The role of interleukin‐12 on modulating myeloid‐derived suppressor cells, increasing overall survival and reducing metastasis

Summary Myeloid‐derived suppressor cells (MDSC) are important to the tumour microenvironment as they actively suppress the immune system and promote tumour progression and metastasis. These cells block T‐cell activation in the tumour microenvironment, preventing anti‐tumour immune activity. The ability of a treatment to alter the suppressive function of these cells and promote an immune response is essential to enhancing overall therapeutic efficacy.
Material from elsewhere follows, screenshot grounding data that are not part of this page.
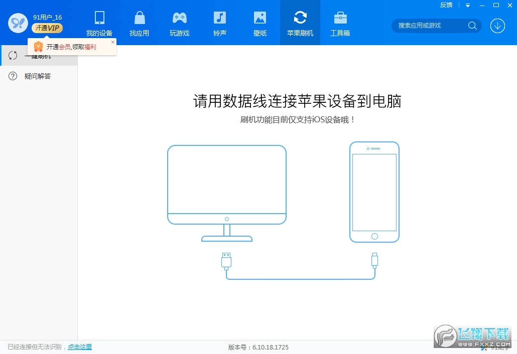Expand the titlebar dropdown chevron

(x=468, y=5)
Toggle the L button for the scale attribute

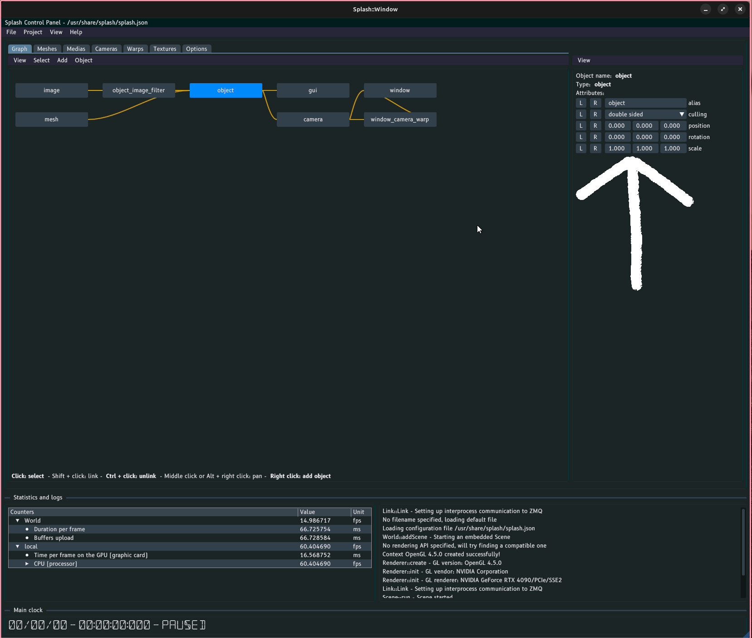(x=581, y=149)
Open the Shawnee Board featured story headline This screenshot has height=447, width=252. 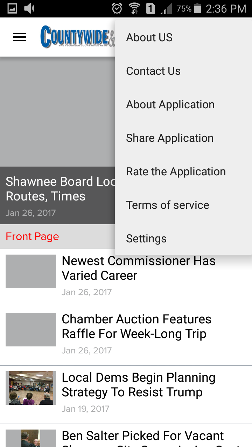pyautogui.click(x=60, y=189)
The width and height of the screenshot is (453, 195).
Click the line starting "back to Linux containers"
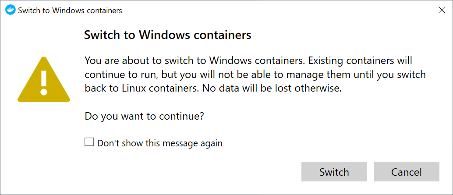coord(212,88)
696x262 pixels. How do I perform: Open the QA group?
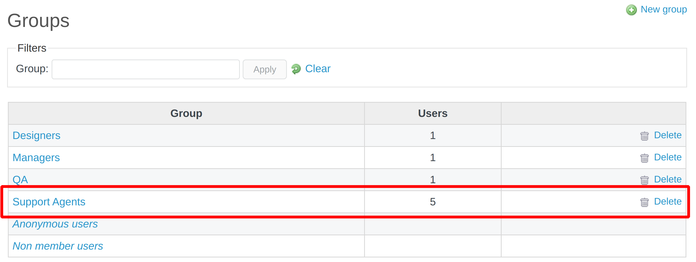(x=20, y=180)
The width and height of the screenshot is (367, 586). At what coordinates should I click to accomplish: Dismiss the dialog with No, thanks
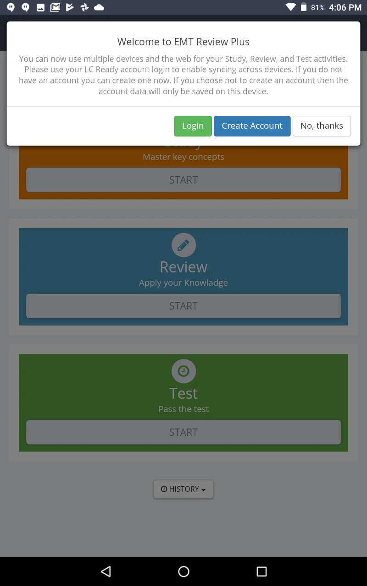coord(322,126)
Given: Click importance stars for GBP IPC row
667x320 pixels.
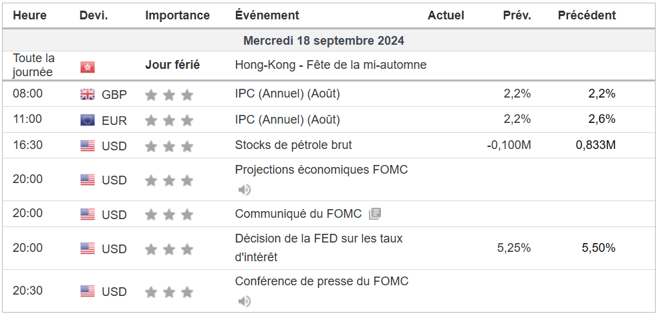Looking at the screenshot, I should click(169, 95).
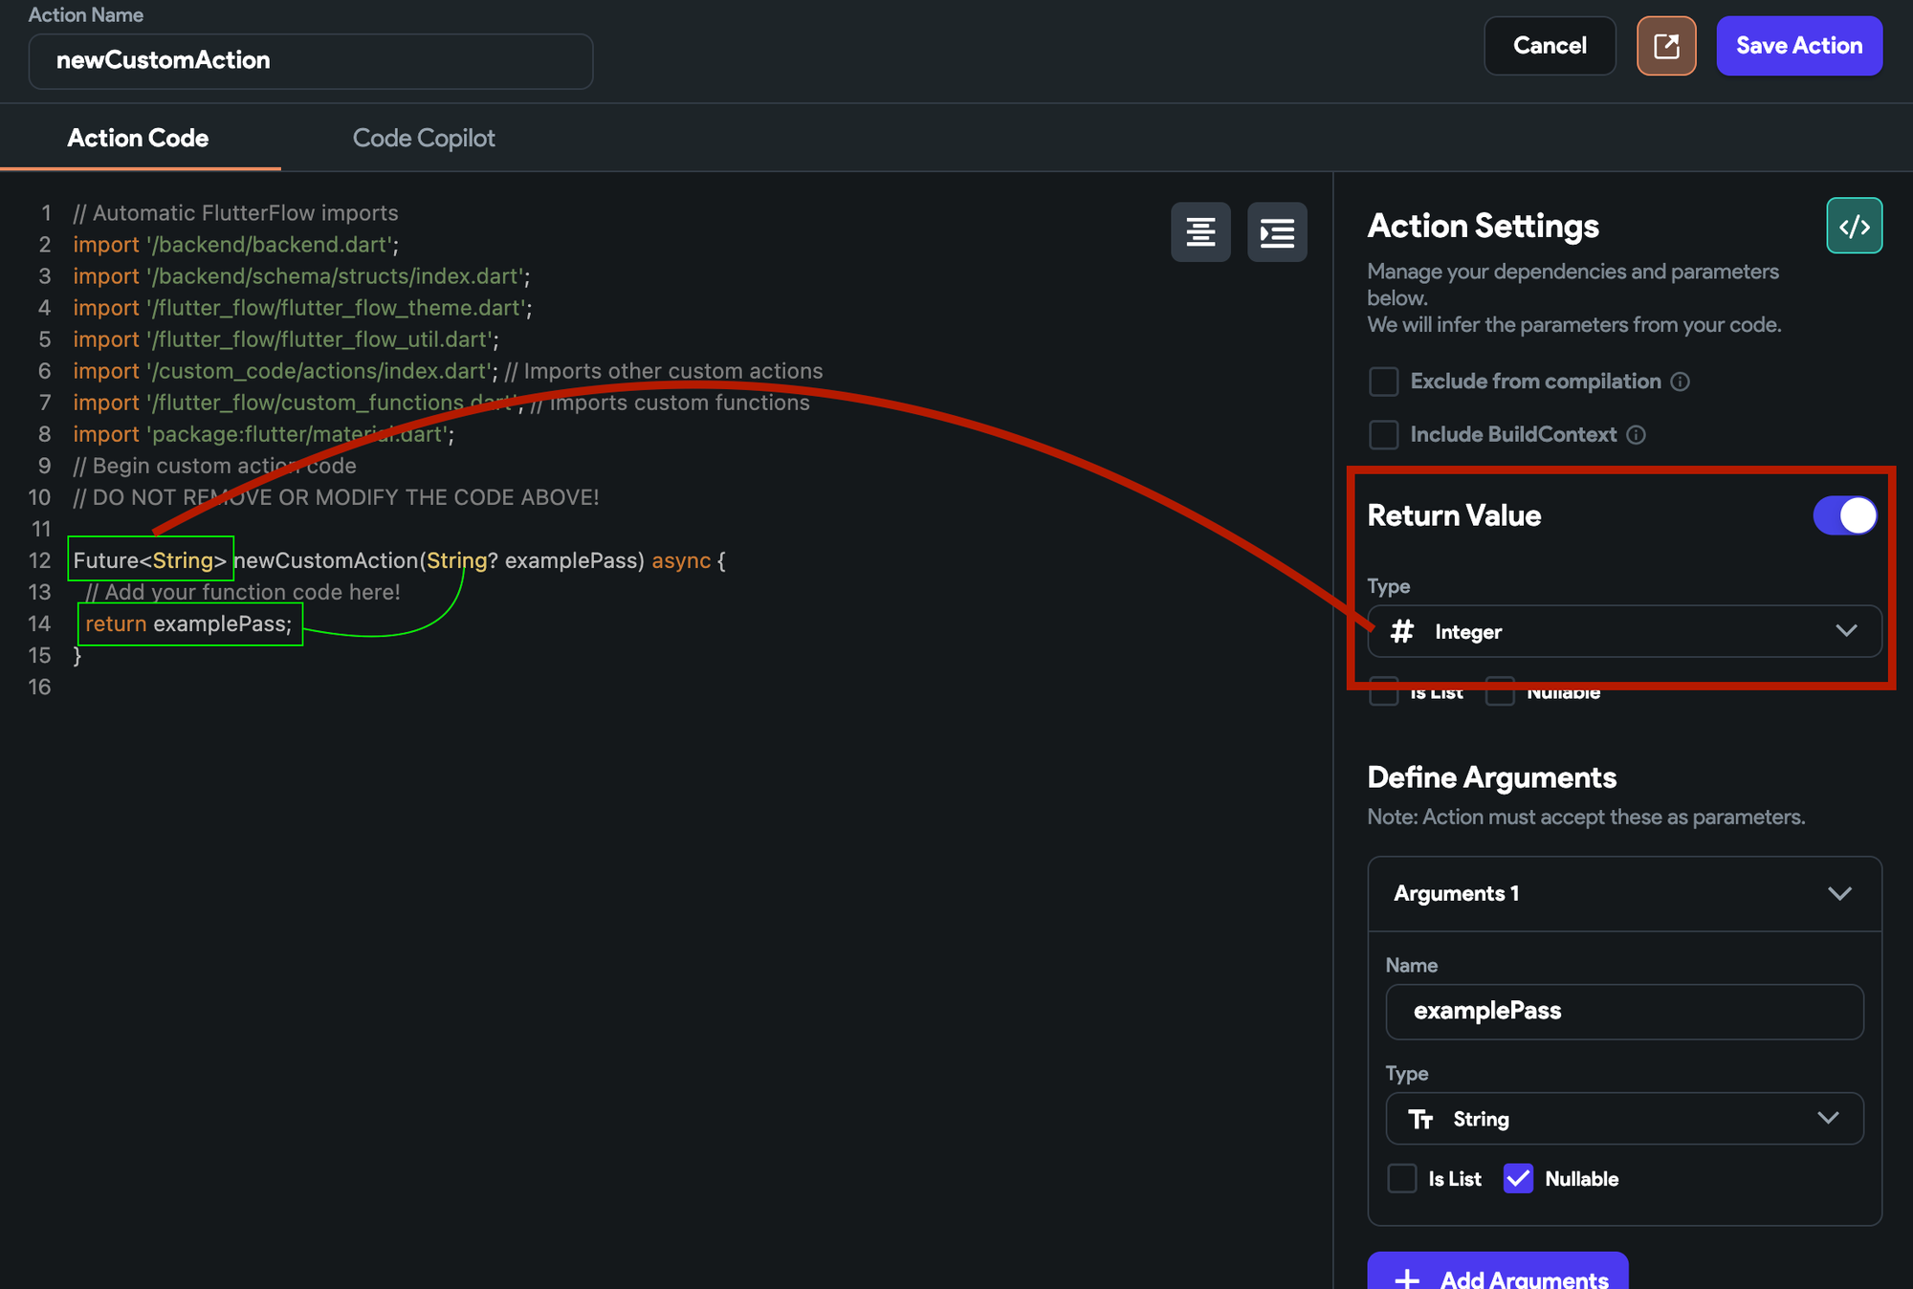Click the Save Action button
Viewport: 1913px width, 1289px height.
pyautogui.click(x=1799, y=46)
Interleukin‐12 (IL‐12) has the potential not only to promote anti‐tumour immune responses but also to block the activity of cells capable of immune suppression. This paper identifies a novel role for IL‐12 as a modulator of MDSC activity, with implications for IL‐12 as a therapeutic agent. Treatment with IL‐12 was found to alter the suppressive function of MDSC by fundamentally altering the cells. Interleukin‐12‐treated MDSC exhibited up‐regulation of surface markers indicative of mature cells as well as decreases in nitric oxide synthase and interferon‐γ mRNA both in vitro and in vivo . Treatment with IL‐12 was also found to have significant therapeutic benefit by decreasing the percentage of MDSC in the tumour microenvironment and increasing the percentage of active CD8 + T cells. Treatment with IL‐12 resulted in an increase in overall survival accompanied by a reduction in metastasis. The findings in this paper identify IL‐12 as a modulator of immune suppression with significant potential as a therapeutic agent for metastatic breast cancer.